▶ [Problems to work on]:
[A] In the excerpt on the derivative of sin²x, why is the chain rule needed to differentiate sin²(x)? Answer in one to three sentences.
[B] Echo everything in the excerpt on the derivative of sin²x from "We use the derivative" down to "sin(2x) = 2sin(x)cos(x).".

▶ [Selected extract]:
We use the derivative of sin²(x), which involves the chain rule, as a tool for understanding how the function changes in response to a slight change in x. Derivatives help us calculate profit or loss in real-life situations. We will now talk about the derivative of sin²(x) in detail.

What is the Derivative of sin²x?

We now understand the derivative of sin²x. It is commonly represented as d/dx (sin²x) or (sin²x)', and its value is 2sin(x)cos(x) or sin(2x). The function sin²x has a clearly defined derivative, indicating it is differentiable within its domain. The key concepts are mentioned below: - Sine Function: (sin(x) is a trigonometric function). - Chain Rule: Used for differentiating composite functions like sin²(x). - Double Angle Formula: sin(2x) = 2sin(x)cos(x).

▶ [Data]:
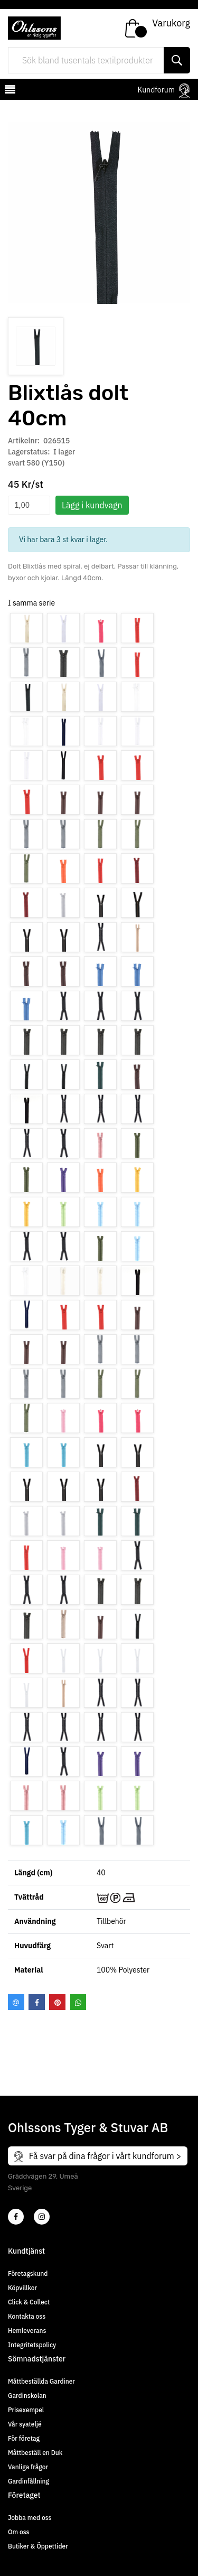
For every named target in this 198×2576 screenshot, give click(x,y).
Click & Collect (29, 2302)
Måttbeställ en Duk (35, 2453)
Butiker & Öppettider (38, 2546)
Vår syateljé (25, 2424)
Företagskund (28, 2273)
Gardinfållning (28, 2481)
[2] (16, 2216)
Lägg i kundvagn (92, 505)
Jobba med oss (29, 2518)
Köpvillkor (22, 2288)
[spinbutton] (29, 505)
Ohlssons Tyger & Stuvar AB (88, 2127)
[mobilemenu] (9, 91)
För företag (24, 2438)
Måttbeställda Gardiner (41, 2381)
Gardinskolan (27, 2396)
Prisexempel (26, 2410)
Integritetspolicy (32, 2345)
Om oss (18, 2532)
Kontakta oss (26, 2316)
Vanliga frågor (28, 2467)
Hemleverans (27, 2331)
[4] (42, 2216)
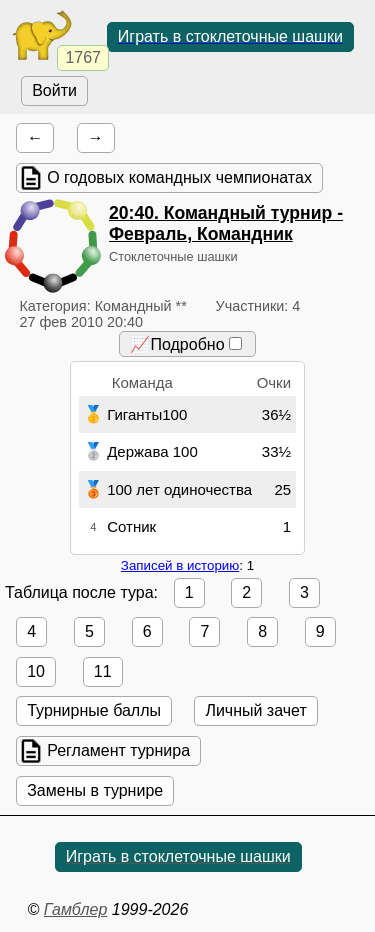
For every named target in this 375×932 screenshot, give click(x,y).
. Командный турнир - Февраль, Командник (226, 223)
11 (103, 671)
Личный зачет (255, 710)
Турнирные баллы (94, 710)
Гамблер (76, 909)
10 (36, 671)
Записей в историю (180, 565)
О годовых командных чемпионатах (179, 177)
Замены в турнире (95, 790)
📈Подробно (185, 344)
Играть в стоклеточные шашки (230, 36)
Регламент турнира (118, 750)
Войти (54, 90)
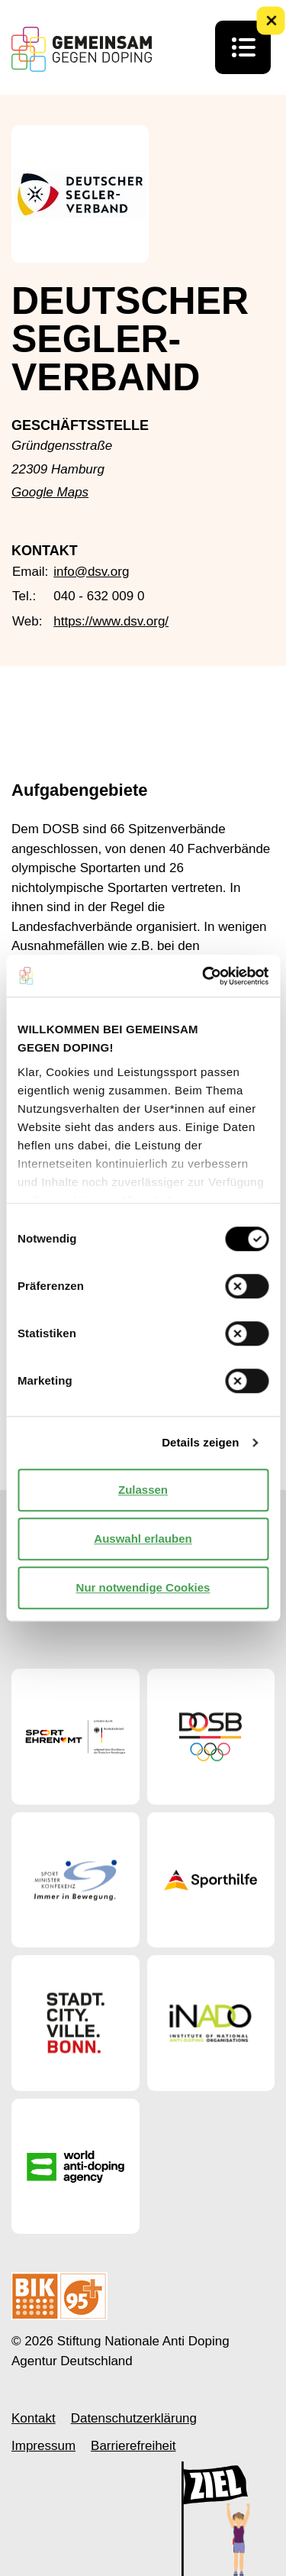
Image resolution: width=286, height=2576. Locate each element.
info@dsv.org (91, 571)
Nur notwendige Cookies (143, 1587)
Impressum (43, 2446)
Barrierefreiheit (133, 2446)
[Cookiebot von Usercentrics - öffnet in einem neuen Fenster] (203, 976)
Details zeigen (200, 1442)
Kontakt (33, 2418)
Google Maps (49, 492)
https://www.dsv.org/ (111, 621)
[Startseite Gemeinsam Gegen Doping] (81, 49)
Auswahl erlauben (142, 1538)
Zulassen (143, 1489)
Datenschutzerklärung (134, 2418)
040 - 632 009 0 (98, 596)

==

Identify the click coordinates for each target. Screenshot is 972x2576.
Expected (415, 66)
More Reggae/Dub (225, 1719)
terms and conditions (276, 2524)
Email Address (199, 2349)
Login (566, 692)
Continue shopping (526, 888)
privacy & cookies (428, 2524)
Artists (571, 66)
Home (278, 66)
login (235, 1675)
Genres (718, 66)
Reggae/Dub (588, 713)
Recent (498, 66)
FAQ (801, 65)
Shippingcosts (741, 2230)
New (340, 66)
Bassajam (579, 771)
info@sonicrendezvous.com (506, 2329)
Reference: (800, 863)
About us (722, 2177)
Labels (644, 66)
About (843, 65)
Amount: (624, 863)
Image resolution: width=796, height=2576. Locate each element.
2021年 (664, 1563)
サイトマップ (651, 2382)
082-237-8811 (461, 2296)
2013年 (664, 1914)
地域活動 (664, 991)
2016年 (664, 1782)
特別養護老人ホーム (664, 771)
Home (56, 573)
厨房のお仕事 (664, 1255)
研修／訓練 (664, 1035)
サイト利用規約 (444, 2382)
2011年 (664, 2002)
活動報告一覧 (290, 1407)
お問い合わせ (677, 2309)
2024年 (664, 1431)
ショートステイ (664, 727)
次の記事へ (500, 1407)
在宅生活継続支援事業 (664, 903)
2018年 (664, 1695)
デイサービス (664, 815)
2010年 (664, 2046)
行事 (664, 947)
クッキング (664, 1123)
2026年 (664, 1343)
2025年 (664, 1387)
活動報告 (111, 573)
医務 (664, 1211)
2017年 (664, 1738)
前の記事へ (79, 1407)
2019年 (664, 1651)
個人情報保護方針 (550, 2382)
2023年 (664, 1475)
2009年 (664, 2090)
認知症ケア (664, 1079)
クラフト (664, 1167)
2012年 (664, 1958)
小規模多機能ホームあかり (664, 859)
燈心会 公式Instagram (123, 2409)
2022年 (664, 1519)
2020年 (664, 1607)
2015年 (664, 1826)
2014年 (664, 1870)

▶ [Solutions to the tasks]:
[A] The chain rule is needed because sin²(x) is a composite function, and the chain rule is the rule used for differentiating composite functions.

[B]
We use the derivative of sin²(x), which involves the chain rule, as a tool for understanding how the function changes in response to a slight change in x. Derivatives help us calculate profit or loss in real-life situations. We will now talk about the derivative of sin²(x) in detail.

What is the Derivative of sin²x?

We now understand the derivative of sin²x. It is commonly represented as d/dx (sin²x) or (sin²x)', and its value is 2sin(x)cos(x) or sin(2x). The function sin²x has a clearly defined derivative, indicating it is differentiable within its domain. The key concepts are mentioned below: - Sine Function: (sin(x) is a trigonometric function). - Chain Rule: Used for differentiating composite functions like sin²(x). - Double Angle Formula: sin(2x) = 2sin(x)cos(x).